[Task to carry out]:
Rewrite the blog post about the synagogue sign from "This was going" to "it at that.", putting "snowy afternoon" in place of "rainy day".

[Excerpt provided]:
Thursday, July 29, 2010

And next Saturday, we'll be getting in touch with our inner Yamahas.

What the hell?

Stuck in gridlock caused by one of this summer's numerous unavoidable and pathetic Bandaid solutions for a crumbling infrastructure, I couldn't help but read the sign posted outside the local synagogue. It said: "Reconnect with your minivan."

First of all, I don't know any Jews who drive minivans, and secondly, how does one fallout with their minivan? And let's just say you and the minivan aren't seeing things eye-to-eye, does that really require a rabbi to intervene and patch things up? What the fuck? Maybe little Moishe puked up his matzoh in the backseat one too many times and the Dodge Caravan simply refused to fire up – I dunno. Jews are a funny lot – all those weird holidays and mealtime rituals. Fish, no fish, fish with scales and a glass of milk. Oy. Maybe someone rubbed their minivan the wrong way and it set off a hailstorm of grabbing the unleavened bread and rushing to the Mercedes dealer. Again, I dunno.

Upon second glance I realized the sign said "Reconnect with your minyan" to which I thought, what the hell is a minyan?

This was going to be a long day.

A minyan, I now know, is some sort of gathering of ten boys old enough (13) to know better. Sounds like my TV room on a rainy day. I don't get why anyone would want to reconnect with a group of 13-year old boys, unless maybe you are a Catholic priest, in which case the sign was in the wrong location. Besides, the definition I was reading started leaning a little too much toward the Wailing Wall so I left it at that.

[Stored rows]:

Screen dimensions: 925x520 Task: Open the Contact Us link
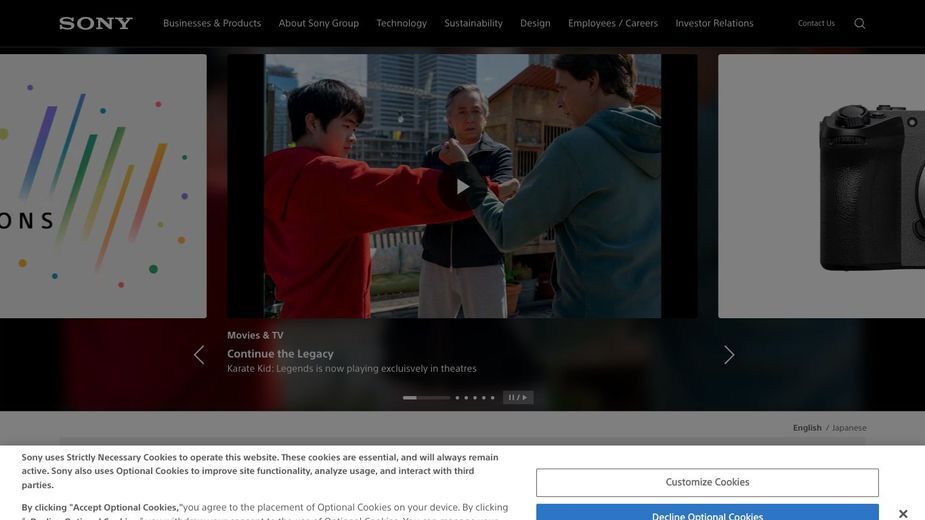click(816, 23)
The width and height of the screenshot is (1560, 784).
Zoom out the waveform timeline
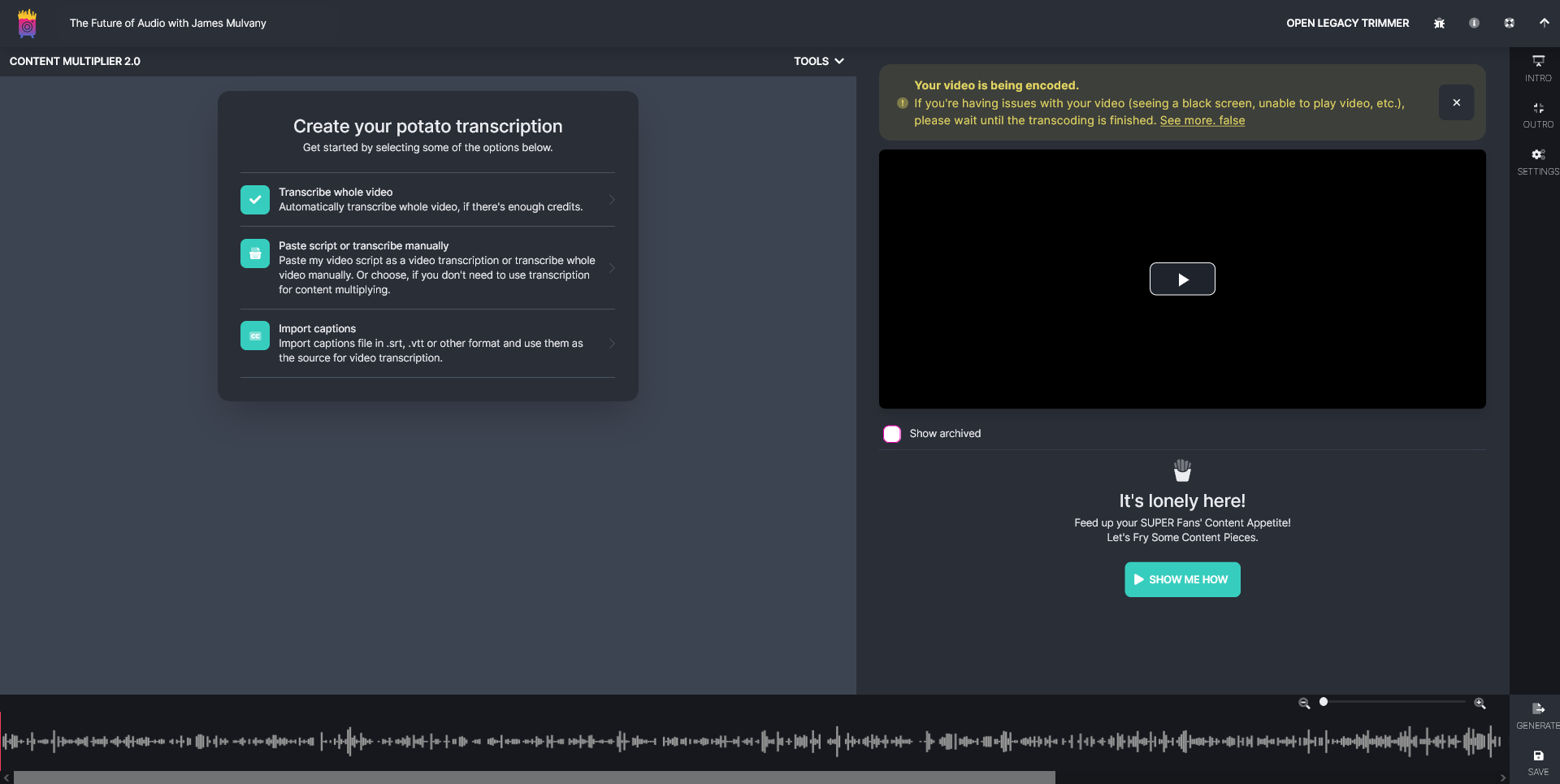(x=1304, y=704)
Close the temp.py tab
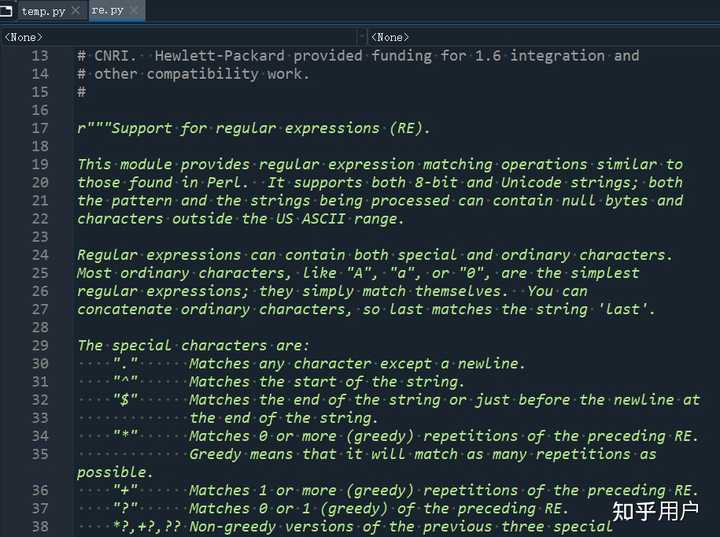Screen dimensions: 720x537 pos(76,11)
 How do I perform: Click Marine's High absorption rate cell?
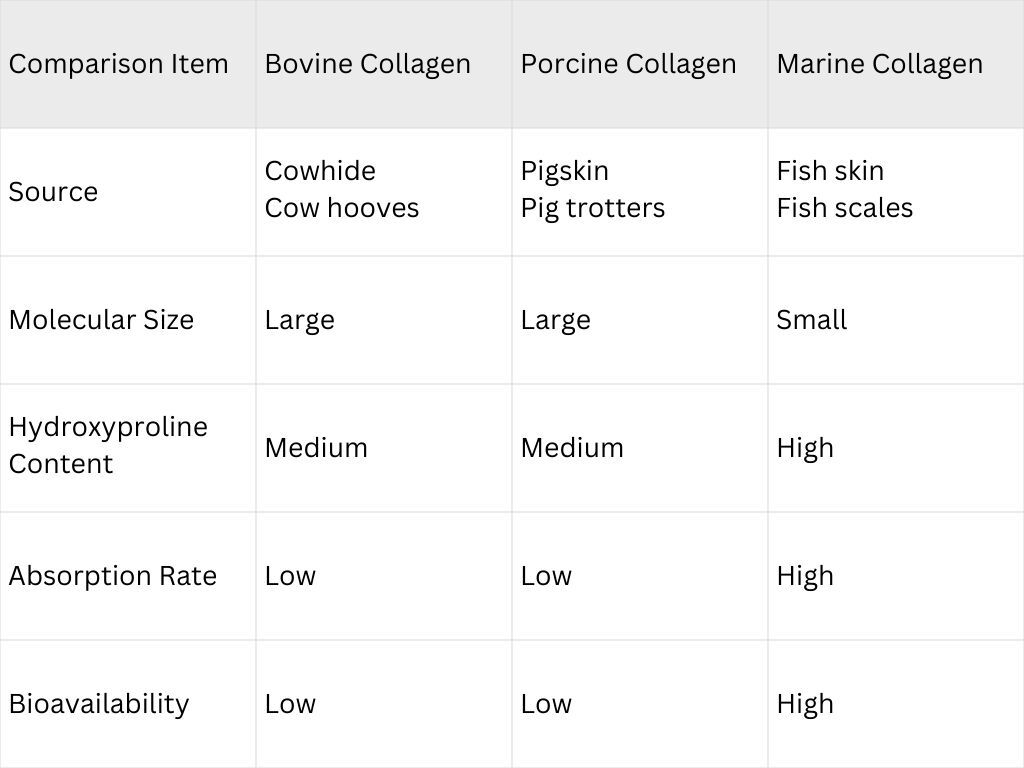pos(804,576)
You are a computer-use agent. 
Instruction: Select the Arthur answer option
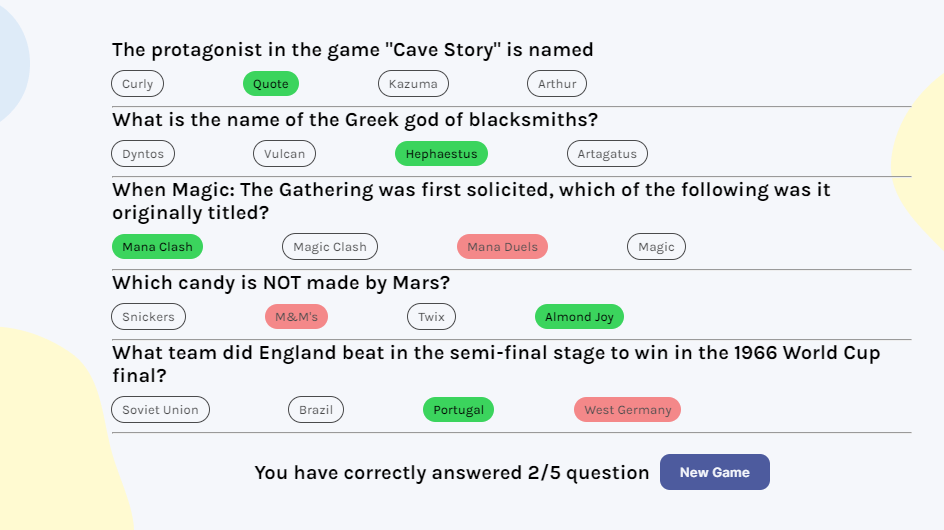click(x=557, y=84)
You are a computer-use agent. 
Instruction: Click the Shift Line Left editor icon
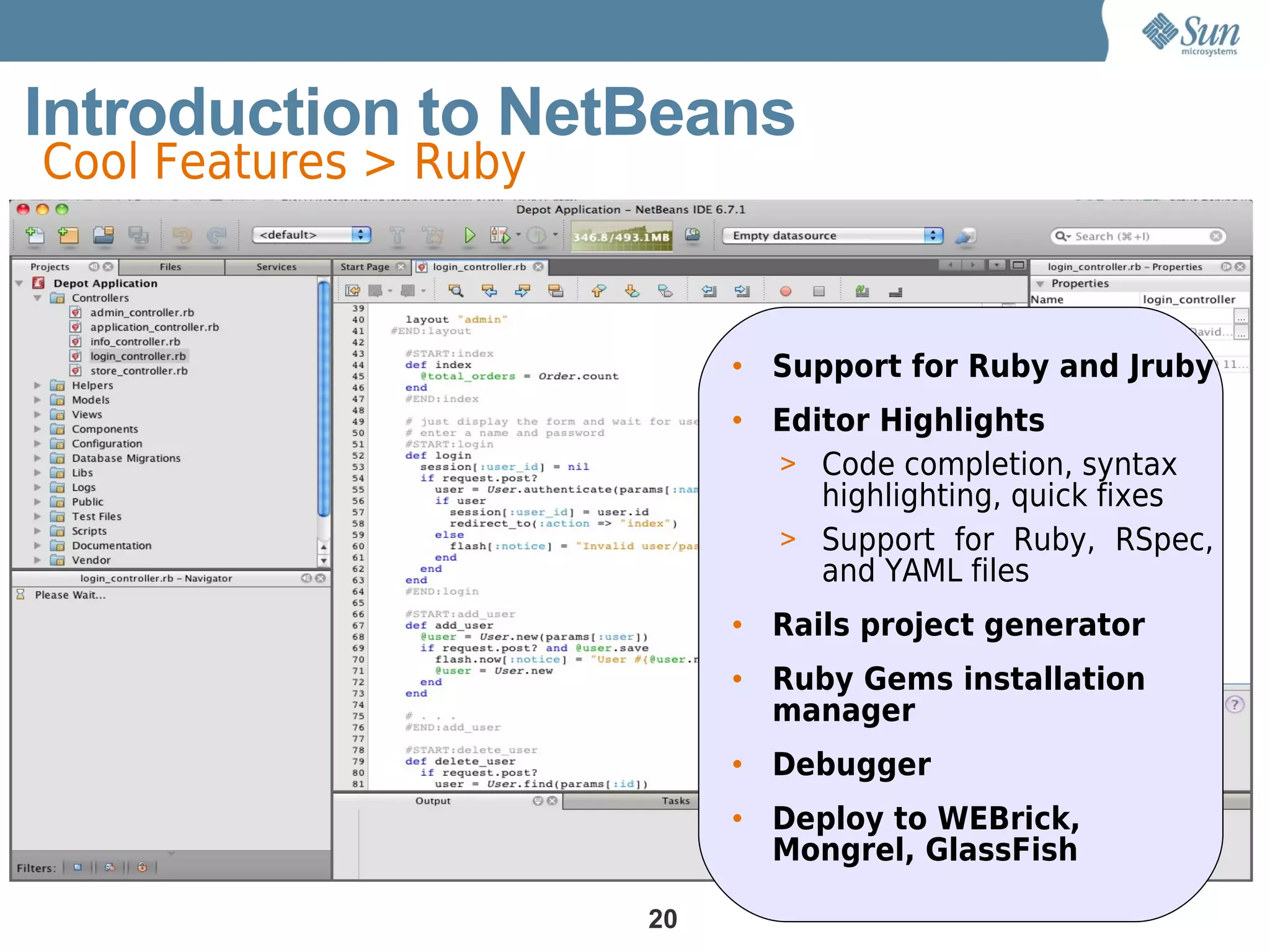[709, 291]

[Task output]:
This was going to be a long day.

A minyan, I now know, is some sort of gathering of ten boys old enough (13) to know better. Sounds like my TV room on a snowy afternoon. I don't get why anyone would want to reconnect with a group of 13-year old boys, unless maybe you are a Catholic priest, in which case the sign was in the wrong location. Besides, the definition I was reading started leaning a little too much toward the Wailing Wall so I left it at that.